■ EXERCISE PROMPT ■
Excluding pictures, what does the listing below contain from the line with "Where should I" up to and including the line with "You are a GUI", word for word?

■ SOURCE DATA ■
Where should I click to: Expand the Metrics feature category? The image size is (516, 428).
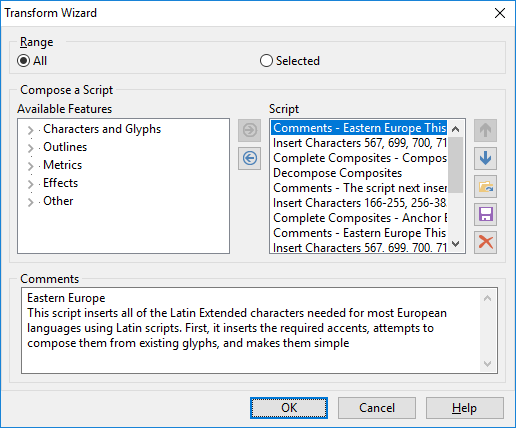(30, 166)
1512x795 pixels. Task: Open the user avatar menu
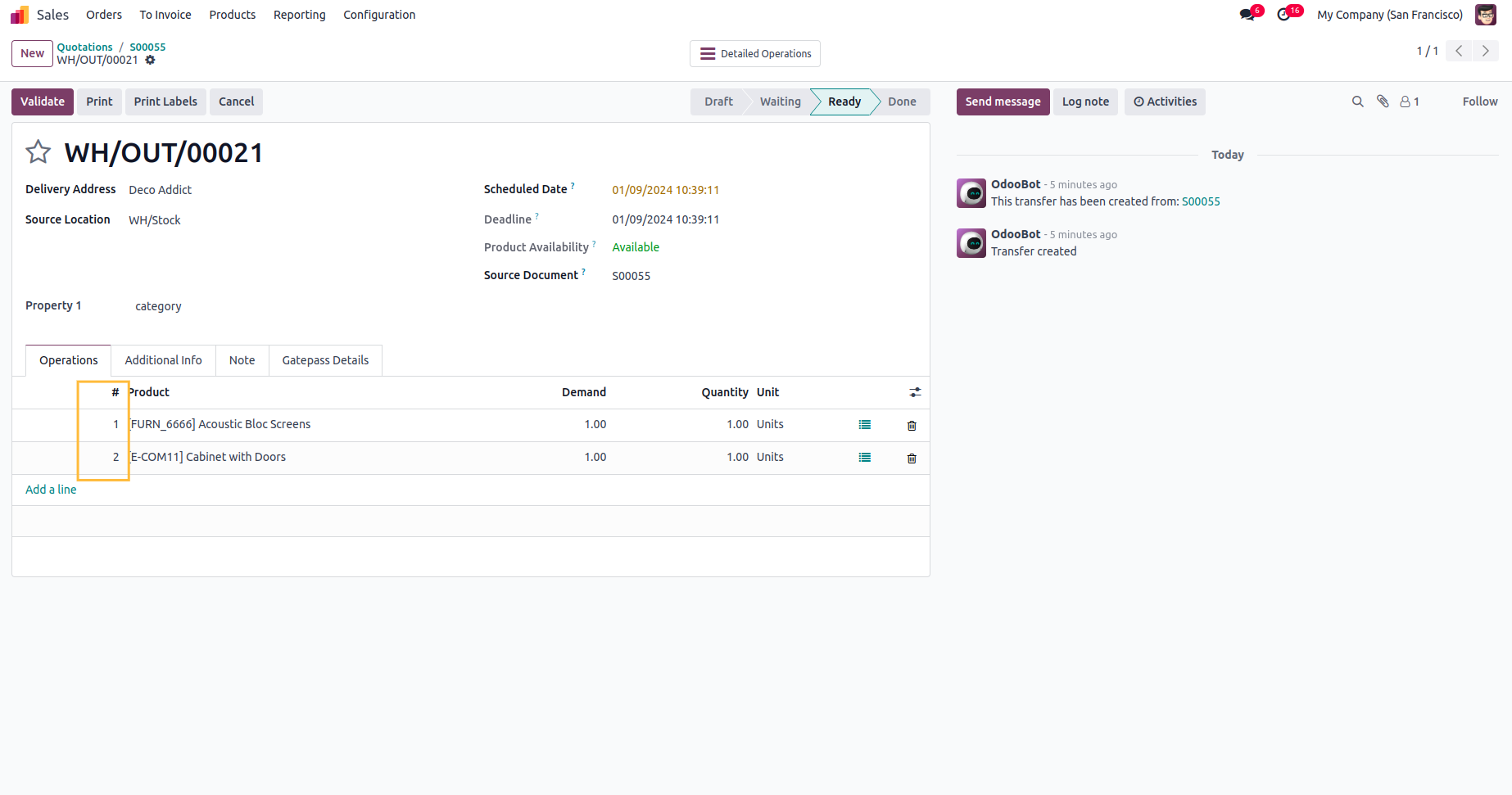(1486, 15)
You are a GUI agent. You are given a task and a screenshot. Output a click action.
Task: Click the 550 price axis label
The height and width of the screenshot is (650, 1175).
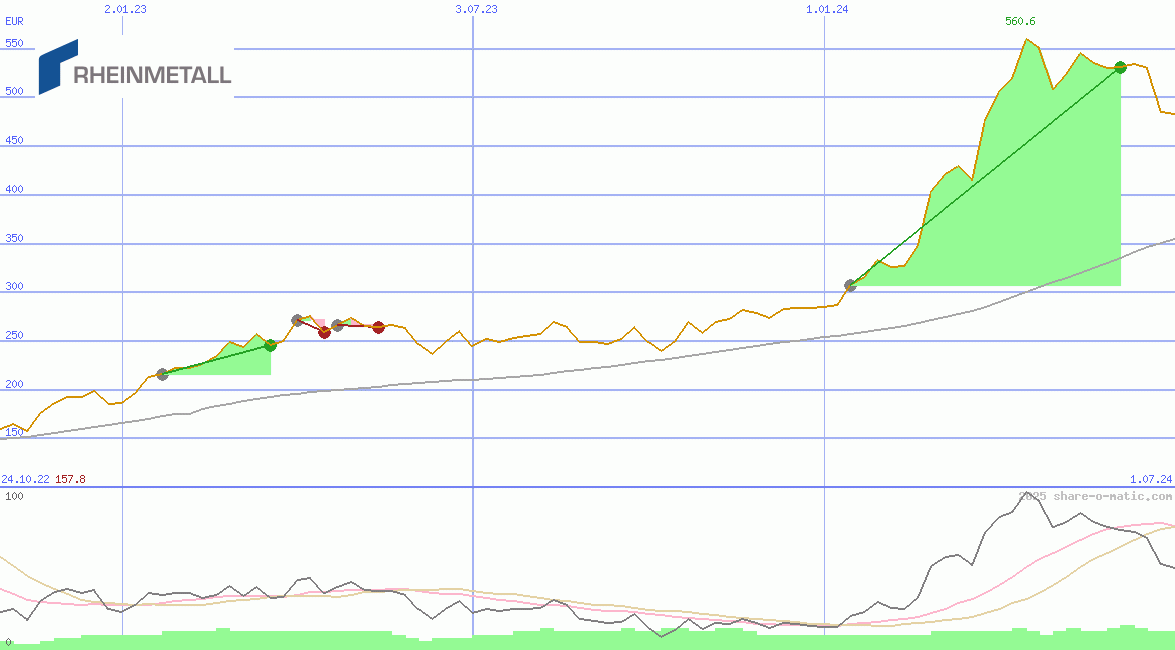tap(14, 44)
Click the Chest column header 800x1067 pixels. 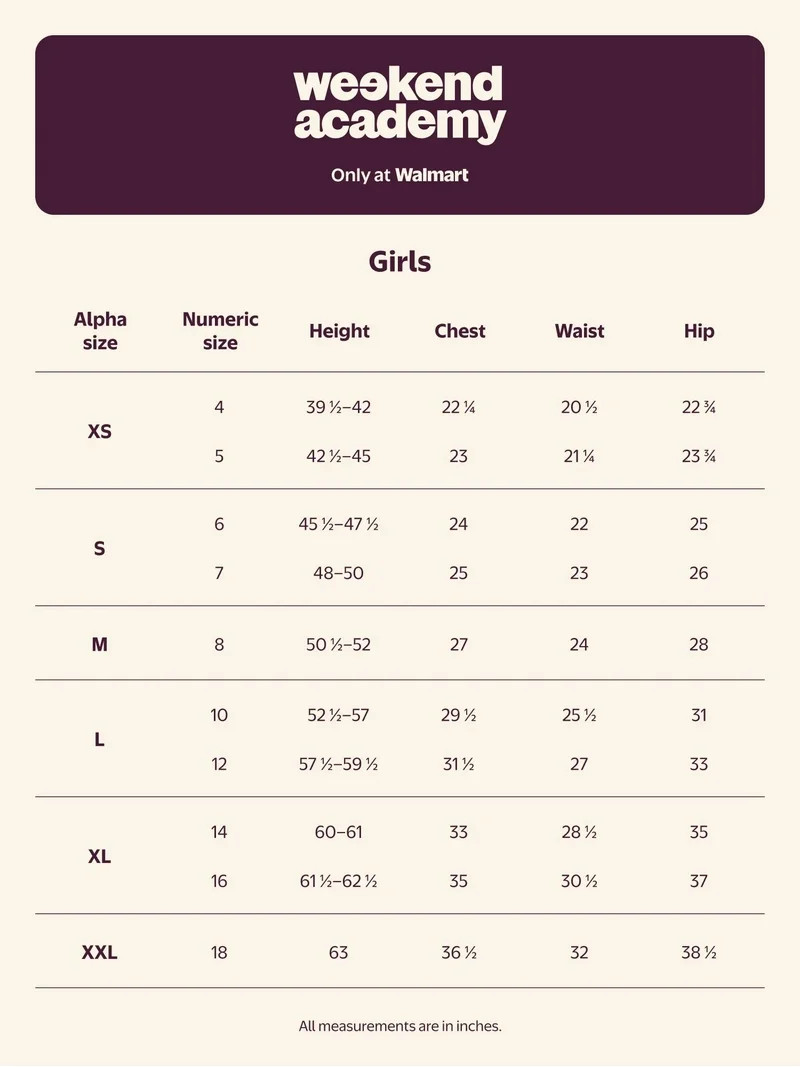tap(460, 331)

* * *

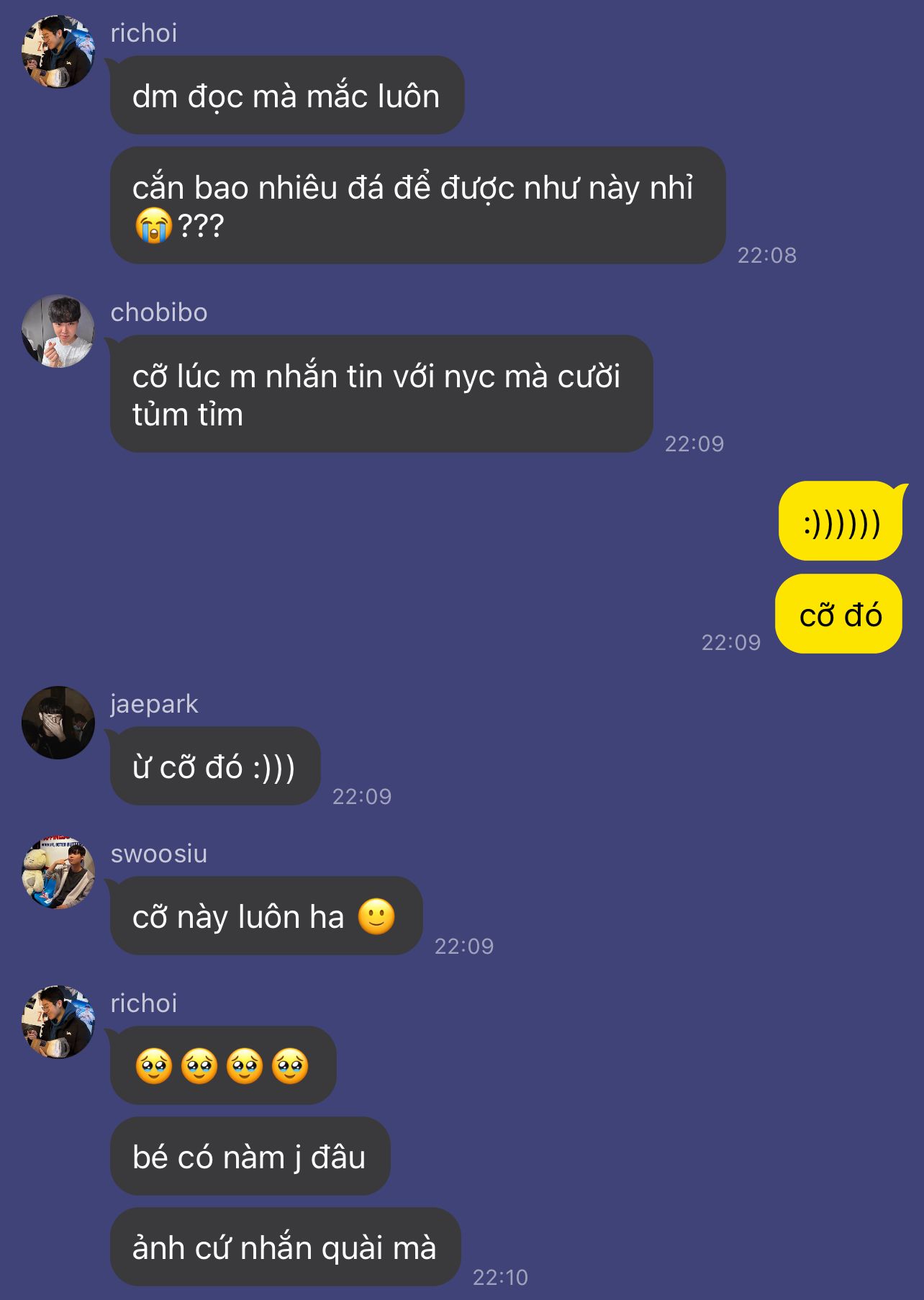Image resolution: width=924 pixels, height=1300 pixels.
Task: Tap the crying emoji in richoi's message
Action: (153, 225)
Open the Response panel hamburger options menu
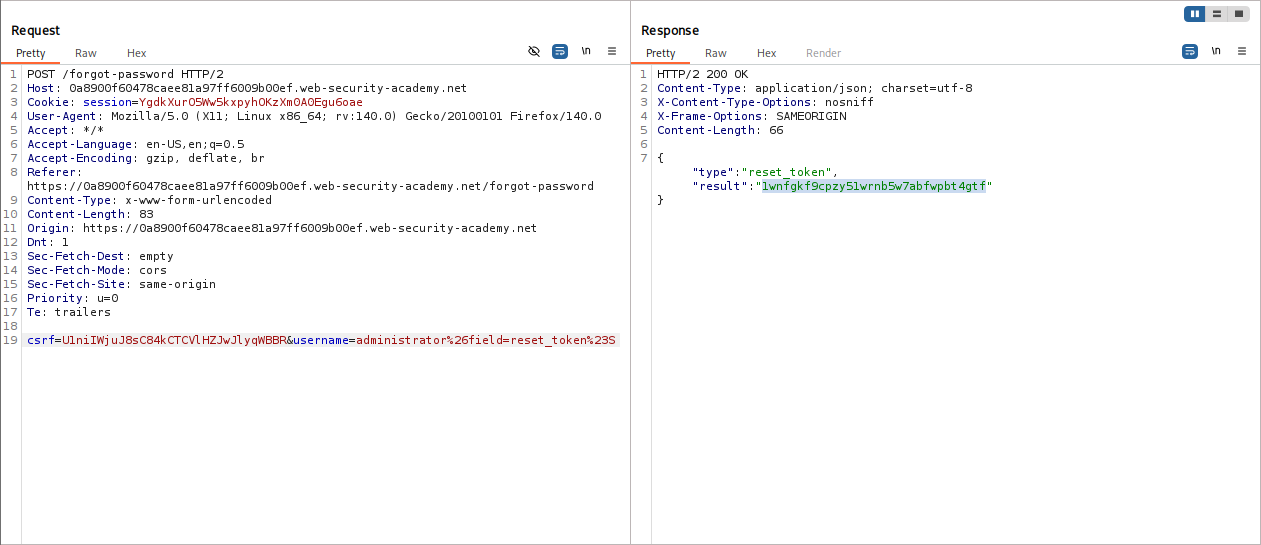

■ COMPLETED TASK ■
Where should I click to: Expand the Metrics feature category? The image size is (516, 428).
(30, 166)
1512x795 pixels. Task: Open the user avatar menu
(1486, 15)
You are a GUI agent. You are given a task and a screenshot. Output a click action.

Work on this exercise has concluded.